AI Lead Engine
LLM lead scoring is asynchronous, but users expect results to appear live — without adding a single-page app to get real-time UI.
- Ruby on Rails
- Rails 8
- Solid Queue
- Hotwire
- Turbo Streams
- ActionCable
- OpenRouter
Highlights
- Rails 8 with Solid Queue for database-backed jobs — no separate queue infrastructure
- OpenRouter integration producing structured lead-qualification output
- Turbo Streams over ActionCable push results into the page when the job completes
- Server-rendered live updates with no client-side framework
Problem
Qualifying a lead with an LLM takes seconds, so scoring has to run out of band. But the product’s value is a live experience: submit a lead and watch it get qualified without a refresh. The default way to get that — a single-page app polling an API — adds a frontend stack and a second codebase to maintain. The goal was live updates without that overhead.
Requirements
- Score and qualify leads with an LLM and return structured qualification output.

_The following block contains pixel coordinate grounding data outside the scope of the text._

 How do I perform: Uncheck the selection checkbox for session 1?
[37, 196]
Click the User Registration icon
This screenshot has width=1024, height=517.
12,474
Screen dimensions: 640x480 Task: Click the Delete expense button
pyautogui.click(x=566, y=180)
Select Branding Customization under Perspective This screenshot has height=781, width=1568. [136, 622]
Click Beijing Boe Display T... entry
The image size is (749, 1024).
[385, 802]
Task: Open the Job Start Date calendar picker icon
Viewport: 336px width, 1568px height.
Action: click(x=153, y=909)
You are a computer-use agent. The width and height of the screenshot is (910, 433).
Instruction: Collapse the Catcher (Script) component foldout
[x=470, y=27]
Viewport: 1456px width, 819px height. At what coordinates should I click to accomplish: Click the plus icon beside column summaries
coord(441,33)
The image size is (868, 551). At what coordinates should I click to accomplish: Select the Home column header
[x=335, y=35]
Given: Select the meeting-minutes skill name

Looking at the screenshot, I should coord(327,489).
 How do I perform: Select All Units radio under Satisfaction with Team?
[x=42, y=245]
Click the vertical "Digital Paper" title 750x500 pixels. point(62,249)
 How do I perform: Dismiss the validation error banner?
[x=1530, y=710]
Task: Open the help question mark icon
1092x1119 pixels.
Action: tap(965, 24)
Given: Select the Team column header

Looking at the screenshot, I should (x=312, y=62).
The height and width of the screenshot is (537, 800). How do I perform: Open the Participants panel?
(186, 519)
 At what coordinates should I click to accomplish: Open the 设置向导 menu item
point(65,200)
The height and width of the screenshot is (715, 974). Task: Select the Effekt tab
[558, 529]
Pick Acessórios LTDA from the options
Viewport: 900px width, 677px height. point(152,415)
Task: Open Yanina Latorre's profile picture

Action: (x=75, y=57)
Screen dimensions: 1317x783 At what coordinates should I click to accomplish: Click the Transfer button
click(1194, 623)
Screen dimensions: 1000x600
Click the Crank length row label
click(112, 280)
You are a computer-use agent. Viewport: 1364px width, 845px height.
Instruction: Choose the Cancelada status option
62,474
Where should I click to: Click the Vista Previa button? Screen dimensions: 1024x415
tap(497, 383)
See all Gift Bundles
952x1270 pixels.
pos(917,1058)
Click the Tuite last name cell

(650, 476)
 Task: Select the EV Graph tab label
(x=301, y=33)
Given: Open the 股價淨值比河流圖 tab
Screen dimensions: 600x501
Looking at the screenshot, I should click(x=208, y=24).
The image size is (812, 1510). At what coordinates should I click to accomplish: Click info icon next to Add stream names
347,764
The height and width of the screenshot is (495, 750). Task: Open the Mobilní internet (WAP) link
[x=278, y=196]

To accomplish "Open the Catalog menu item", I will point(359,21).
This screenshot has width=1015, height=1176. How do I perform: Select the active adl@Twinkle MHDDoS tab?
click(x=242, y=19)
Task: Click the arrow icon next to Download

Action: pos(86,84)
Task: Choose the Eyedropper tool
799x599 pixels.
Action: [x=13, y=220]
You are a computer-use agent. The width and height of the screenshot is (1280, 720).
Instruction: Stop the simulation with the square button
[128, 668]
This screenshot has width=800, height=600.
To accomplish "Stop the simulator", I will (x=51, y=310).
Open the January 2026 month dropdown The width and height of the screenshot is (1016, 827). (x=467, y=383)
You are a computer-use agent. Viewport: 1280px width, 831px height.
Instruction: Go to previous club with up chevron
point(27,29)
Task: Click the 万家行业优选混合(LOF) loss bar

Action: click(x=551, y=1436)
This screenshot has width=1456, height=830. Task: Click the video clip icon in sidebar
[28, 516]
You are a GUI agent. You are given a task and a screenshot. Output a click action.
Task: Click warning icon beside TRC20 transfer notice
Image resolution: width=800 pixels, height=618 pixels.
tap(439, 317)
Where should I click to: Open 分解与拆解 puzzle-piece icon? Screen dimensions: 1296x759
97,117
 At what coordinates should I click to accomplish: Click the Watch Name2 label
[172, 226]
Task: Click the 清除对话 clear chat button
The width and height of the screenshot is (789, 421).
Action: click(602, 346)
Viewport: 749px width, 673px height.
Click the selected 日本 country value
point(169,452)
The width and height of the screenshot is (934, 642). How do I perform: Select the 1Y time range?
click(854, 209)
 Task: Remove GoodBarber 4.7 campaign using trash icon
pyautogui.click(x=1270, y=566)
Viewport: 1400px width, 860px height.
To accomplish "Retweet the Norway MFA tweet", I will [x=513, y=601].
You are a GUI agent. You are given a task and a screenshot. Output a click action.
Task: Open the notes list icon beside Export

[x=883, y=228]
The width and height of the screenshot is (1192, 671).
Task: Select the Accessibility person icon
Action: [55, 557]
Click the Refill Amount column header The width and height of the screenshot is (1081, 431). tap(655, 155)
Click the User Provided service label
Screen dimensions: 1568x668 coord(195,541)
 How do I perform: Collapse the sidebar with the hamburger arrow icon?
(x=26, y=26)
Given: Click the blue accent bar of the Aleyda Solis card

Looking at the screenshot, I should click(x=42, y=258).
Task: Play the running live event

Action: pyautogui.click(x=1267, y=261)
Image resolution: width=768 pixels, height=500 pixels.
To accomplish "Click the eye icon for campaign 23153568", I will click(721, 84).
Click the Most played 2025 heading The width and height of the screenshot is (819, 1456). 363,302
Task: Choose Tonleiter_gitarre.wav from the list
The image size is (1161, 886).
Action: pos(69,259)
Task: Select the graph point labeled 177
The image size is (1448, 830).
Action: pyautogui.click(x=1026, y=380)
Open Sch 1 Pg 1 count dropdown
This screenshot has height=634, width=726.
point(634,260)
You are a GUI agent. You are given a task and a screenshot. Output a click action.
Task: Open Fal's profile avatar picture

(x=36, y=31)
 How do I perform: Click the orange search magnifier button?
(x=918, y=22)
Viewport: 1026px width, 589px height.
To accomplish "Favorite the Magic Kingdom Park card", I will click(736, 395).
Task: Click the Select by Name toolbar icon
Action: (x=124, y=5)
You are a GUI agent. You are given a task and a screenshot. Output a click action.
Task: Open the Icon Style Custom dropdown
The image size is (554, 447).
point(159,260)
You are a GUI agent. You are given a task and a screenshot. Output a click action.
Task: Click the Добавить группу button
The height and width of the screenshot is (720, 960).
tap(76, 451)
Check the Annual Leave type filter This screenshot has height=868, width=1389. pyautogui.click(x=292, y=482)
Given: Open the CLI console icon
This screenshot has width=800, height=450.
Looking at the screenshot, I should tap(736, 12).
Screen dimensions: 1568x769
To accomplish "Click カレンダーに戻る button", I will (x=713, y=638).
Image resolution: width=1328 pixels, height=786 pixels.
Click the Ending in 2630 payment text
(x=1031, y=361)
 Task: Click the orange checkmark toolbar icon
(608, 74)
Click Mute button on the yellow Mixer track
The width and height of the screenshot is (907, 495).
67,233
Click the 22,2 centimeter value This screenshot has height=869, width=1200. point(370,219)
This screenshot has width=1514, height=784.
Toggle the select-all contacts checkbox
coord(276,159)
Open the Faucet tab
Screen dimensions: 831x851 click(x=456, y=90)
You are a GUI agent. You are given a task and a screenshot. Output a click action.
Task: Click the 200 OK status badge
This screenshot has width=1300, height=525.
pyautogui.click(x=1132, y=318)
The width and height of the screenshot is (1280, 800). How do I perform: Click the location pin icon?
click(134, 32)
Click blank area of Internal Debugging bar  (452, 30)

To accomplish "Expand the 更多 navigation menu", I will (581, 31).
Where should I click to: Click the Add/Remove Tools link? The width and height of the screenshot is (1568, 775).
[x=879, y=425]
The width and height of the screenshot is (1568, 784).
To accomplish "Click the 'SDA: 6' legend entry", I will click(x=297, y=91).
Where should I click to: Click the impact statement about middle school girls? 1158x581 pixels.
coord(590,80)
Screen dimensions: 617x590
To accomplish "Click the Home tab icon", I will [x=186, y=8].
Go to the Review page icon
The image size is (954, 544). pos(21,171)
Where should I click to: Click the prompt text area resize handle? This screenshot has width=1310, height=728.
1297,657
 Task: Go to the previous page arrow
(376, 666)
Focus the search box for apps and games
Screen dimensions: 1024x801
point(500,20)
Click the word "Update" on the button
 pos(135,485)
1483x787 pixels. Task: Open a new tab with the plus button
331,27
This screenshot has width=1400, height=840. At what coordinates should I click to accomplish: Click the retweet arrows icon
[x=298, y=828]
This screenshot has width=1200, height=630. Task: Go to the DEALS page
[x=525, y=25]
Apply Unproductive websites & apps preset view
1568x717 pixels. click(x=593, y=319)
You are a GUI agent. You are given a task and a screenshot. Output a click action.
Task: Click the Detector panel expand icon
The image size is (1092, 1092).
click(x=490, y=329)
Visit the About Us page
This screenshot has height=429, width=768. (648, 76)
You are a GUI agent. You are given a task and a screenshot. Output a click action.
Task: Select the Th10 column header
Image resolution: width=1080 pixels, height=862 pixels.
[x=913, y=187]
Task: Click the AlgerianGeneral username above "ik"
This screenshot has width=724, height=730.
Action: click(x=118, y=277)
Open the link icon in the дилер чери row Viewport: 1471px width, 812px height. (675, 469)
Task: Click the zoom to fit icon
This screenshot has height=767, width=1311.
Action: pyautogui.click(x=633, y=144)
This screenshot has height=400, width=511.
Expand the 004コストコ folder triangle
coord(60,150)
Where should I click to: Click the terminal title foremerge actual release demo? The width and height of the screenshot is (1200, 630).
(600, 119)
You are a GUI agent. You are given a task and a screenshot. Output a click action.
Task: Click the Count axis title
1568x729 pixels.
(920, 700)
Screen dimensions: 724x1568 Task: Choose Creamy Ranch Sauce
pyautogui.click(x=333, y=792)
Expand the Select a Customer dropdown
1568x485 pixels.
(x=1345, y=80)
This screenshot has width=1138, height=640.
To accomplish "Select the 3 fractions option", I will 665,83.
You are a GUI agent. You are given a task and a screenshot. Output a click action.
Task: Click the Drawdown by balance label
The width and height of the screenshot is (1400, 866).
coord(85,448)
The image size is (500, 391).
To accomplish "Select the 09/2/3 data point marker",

- Run scoring asynchronously so the UI never blocks on model latency.
- Push results to the user the moment they are ready.
- Deliver live updates without building or maintaining an SPA.
Constraints
- LLM scoring latency is variable and outside the app’s control, so the UI cannot wait on it synchronously.
- The team is Rails-first; a separate JavaScript application would add operational and maintenance cost disproportionate to the interaction complexity.
- Users keep a page open while leads process, so results have to arrive over a connection that already exists rather than through repeated polling.
Architecture
Built on Rails 8. A lead submission enqueues a Solid Queue job that calls the LLM through OpenRouter; on completion the job broadcasts the result over Turbo Streams via ActionCable directly into the open page.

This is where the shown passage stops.